LISTED ENTRIES: Begin

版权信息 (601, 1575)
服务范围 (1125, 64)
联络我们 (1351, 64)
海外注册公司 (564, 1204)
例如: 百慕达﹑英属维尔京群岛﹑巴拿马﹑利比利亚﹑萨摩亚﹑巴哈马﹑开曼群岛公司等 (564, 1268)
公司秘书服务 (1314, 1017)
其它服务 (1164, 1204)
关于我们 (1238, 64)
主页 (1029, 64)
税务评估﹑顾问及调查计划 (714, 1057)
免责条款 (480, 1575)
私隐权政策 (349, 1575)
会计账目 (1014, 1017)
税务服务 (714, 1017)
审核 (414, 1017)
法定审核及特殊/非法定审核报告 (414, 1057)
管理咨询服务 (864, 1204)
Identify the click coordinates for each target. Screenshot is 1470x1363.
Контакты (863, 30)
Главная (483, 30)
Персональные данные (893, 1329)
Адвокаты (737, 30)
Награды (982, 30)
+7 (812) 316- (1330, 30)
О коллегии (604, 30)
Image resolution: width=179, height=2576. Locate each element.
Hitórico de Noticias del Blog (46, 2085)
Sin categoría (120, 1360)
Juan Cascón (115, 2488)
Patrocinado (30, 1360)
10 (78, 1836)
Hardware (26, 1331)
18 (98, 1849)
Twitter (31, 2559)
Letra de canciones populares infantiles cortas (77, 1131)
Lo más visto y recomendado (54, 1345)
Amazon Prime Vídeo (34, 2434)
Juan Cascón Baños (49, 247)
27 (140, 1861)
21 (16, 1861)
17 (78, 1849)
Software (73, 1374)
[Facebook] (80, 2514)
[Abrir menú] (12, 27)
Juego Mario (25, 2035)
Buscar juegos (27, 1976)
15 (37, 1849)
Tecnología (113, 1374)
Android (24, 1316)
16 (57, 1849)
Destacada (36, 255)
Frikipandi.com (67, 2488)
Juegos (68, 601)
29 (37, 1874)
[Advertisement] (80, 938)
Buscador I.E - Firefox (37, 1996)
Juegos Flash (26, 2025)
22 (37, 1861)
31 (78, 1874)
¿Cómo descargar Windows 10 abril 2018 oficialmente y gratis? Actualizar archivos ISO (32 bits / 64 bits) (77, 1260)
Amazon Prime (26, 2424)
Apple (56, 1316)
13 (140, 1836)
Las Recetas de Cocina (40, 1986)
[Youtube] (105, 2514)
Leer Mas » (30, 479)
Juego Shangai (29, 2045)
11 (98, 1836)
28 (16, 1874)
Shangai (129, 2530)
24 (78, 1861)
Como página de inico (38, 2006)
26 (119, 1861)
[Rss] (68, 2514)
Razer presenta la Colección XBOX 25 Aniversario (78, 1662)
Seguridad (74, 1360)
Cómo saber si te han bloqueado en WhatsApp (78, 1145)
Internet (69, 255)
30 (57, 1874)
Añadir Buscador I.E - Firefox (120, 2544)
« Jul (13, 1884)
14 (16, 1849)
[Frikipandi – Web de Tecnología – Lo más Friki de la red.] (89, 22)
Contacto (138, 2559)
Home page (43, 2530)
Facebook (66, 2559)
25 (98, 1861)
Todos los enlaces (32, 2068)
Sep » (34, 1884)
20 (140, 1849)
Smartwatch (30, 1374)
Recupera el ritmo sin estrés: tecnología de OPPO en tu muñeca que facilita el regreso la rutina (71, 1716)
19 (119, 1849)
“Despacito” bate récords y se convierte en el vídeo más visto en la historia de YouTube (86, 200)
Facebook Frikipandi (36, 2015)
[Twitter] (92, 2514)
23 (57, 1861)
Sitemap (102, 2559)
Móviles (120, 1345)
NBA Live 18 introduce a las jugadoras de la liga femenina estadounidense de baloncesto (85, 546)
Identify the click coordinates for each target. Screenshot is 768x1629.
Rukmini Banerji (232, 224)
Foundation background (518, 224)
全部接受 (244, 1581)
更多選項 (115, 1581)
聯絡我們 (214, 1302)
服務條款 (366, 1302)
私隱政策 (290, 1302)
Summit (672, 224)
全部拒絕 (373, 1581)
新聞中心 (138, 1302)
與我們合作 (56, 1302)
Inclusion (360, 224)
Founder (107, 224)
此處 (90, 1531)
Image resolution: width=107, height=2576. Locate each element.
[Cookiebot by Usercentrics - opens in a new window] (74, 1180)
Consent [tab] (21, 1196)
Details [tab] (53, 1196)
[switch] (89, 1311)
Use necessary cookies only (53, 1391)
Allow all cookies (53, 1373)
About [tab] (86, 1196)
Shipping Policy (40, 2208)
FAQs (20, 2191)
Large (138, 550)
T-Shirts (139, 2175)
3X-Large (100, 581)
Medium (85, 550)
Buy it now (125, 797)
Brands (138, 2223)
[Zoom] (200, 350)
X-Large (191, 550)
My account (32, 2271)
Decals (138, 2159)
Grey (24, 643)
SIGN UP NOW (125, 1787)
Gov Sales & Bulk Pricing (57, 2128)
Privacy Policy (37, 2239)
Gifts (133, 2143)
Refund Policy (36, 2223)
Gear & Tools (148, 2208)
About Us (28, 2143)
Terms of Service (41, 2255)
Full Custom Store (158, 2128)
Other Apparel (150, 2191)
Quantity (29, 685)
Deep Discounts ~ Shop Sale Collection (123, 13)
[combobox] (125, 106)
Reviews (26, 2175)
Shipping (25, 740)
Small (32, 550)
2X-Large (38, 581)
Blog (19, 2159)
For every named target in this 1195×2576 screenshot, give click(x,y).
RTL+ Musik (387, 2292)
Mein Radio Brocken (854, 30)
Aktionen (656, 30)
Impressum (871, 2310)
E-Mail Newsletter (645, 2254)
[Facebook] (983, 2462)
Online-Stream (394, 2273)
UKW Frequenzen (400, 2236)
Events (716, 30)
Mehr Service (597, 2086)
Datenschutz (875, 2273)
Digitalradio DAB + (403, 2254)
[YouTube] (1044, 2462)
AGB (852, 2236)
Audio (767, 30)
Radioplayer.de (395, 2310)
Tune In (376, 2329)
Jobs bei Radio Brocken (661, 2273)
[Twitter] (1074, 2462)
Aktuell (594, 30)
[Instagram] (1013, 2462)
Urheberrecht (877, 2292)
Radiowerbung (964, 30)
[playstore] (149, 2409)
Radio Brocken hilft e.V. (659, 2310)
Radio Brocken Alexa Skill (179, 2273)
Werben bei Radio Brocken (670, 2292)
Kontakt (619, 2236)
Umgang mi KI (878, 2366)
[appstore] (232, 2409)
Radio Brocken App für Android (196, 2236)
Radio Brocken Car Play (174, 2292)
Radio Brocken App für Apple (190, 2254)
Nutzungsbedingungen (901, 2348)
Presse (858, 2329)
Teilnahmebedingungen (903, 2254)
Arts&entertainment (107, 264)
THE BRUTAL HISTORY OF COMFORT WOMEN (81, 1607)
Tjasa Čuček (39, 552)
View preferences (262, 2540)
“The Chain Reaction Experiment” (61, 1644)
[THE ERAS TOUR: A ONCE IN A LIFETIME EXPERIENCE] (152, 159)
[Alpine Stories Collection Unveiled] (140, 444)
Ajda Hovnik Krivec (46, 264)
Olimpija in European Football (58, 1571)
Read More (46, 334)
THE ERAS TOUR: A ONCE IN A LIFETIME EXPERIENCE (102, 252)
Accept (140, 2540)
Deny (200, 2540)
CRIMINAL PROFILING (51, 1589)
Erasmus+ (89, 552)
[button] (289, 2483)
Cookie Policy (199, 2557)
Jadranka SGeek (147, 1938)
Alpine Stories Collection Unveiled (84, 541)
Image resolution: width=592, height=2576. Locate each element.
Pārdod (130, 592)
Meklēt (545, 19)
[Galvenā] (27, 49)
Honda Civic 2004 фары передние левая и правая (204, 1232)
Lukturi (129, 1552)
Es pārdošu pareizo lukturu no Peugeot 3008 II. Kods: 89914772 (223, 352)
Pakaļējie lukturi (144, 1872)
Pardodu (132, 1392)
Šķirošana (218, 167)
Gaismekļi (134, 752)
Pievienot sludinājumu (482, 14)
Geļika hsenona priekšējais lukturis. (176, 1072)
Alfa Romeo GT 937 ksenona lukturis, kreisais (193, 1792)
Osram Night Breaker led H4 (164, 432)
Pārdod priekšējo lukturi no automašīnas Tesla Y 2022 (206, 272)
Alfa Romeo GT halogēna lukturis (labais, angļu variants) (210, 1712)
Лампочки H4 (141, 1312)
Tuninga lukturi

LISTED ENTRIES: End

Nothing beyond the lines from the start of the entries through the line with "Buscador I.E - Firefox (37, 1996)" should appear. Repeat those lines exactly, both ends included.

__YOUR SOLUTION__
版权信息 (601, 1575)
服务范围 (1125, 64)
联络我们 (1351, 64)
海外注册公司 (564, 1204)
例如: 百慕达﹑英属维尔京群岛﹑巴拿马﹑利比利亚﹑萨摩亚﹑巴哈马﹑开曼群岛公司等 (564, 1268)
公司秘书服务 (1314, 1017)
其它服务 (1164, 1204)
关于我们 (1238, 64)
主页 (1029, 64)
税务评估﹑顾问及调查计划 (714, 1057)
免责条款 (480, 1575)
私隐权政策 (349, 1575)
会计账目 (1014, 1017)
税务服务 (714, 1017)
审核 (414, 1017)
法定审核及特殊/非法定审核报告 (414, 1057)
管理咨询服务 (864, 1204)
Identify the click coordinates for each target. Screenshot is 1470x1363.
Контакты (863, 30)
Главная (483, 30)
Персональные данные (893, 1329)
Адвокаты (737, 30)
Награды (982, 30)
+7 (812) 316- (1330, 30)
О коллегии (604, 30)
Image resolution: width=179, height=2576. Locate each element.
Hitórico de Noticias del Blog (46, 2085)
Sin categoría (120, 1360)
Juan Cascón (115, 2488)
Patrocinado (30, 1360)
10 (78, 1836)
Hardware (26, 1331)
18 (98, 1849)
Twitter (31, 2559)
Letra de canciones populares infantiles cortas (77, 1131)
Lo más visto y recomendado (54, 1345)
Amazon Prime Vídeo (34, 2434)
Juan Cascón Baños (49, 247)
27 (140, 1861)
21 (16, 1861)
17 (78, 1849)
Software (73, 1374)
[Facebook] (80, 2514)
[Abrir menú] (12, 27)
Juego Mario (25, 2035)
Buscar juegos (27, 1976)
15 (37, 1849)
Tecnología (113, 1374)
Android (24, 1316)
16 (57, 1849)
Destacada (36, 255)
Frikipandi.com (67, 2488)
Juegos (68, 601)
29 (37, 1874)
[Advertisement] (80, 938)
Buscador I.E - Firefox (37, 1996)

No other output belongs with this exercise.